Il est difficile de dire ce qu’aurait été l’impact du structuralisme « français » (il existait un structuralisme britannique, d’ailleurs purement durkheimien, dû au brillant Radcliffe-Brown), sans la présence de deux personnalités hors du commun : Edmund Leach (1910-1989) et Rodney Needham (1923-2006). Tous deux avaient envie d’autre chose et possédaient l’assurance qui leur permettrait d’imposer leur style. Tous deux avaient pris au sérieux Les structures élémentaires de la parenté (1949) et en présentaient les thèses au public anglo-saxon tout en les éprouvant sur des exemples. Leach avait fait scandale en montrant d’abord que les sociétés changent, contrairement à ce qu’affirmait implicitement le fonctionnalisme, ensuite en déclarant que le niveau de théorisation présent dans l’anthropologie britannique était l’« équivalent du classement des papillons selon leur couleur ». 

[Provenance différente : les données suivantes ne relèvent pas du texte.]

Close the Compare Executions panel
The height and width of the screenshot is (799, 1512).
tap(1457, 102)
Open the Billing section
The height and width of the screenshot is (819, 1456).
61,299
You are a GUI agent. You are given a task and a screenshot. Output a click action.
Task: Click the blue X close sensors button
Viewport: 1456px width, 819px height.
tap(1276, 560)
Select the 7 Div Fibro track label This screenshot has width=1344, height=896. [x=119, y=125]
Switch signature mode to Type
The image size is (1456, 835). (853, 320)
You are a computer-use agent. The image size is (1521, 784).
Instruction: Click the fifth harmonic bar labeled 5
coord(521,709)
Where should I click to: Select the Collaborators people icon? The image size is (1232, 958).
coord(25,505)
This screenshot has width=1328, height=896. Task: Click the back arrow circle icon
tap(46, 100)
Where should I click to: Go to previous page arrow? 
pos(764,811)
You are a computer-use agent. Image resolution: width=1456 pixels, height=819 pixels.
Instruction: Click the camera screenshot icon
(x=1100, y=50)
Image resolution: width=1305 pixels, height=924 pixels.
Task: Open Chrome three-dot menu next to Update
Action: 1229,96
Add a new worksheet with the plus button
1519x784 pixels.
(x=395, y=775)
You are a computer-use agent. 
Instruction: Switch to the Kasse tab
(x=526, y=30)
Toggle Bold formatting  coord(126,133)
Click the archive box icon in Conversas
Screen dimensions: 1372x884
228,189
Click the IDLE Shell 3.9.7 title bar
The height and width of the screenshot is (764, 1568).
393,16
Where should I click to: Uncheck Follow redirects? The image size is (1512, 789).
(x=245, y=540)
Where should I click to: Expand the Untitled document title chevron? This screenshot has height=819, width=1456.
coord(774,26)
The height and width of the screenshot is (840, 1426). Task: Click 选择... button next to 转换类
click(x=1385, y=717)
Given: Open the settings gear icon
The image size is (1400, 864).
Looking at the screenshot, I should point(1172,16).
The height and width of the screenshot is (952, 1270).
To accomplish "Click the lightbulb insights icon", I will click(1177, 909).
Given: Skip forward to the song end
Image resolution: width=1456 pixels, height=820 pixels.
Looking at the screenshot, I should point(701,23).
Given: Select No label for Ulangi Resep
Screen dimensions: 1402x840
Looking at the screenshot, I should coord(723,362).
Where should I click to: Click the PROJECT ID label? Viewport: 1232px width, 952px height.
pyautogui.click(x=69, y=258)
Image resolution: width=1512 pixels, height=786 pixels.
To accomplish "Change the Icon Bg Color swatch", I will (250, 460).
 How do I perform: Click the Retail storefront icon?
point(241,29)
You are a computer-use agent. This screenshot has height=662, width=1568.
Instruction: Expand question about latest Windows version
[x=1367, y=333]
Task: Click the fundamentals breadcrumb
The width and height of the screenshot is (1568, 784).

Un certain enthousiasme allait naître pour l’approche structurale, tout particulièrement parmi les étudiants thésards, alors même que le malaise grandissait entre Lévi-Strauss et ses partisans britanniques. Ceux-ci avaient à cœur de participer à une œuvre scientifique et, de bonne foi, ils établirent le relevé des erreurs de fait qui s’étaient glissées dans Les structures élémentaires, imaginant que Lévi-Strauss allait les féliciter pour leur contribution à l’œuvre commune. Mais — à leur grand désappointement — Ie Maître n’accorda à leurs corrections qu’un intérêt poli. Pour lui, dans la tradition philosophique continentale, ces altérations mineures n’ébranlaient aucunement le cœur de la théorie qui demeurait valide ; pour eux, dans la tradition philosophique britannique, toute modification des données de base exigeait un remaniement de la théorie. Le malentendu s’amplifia jusqu’à la rupture. 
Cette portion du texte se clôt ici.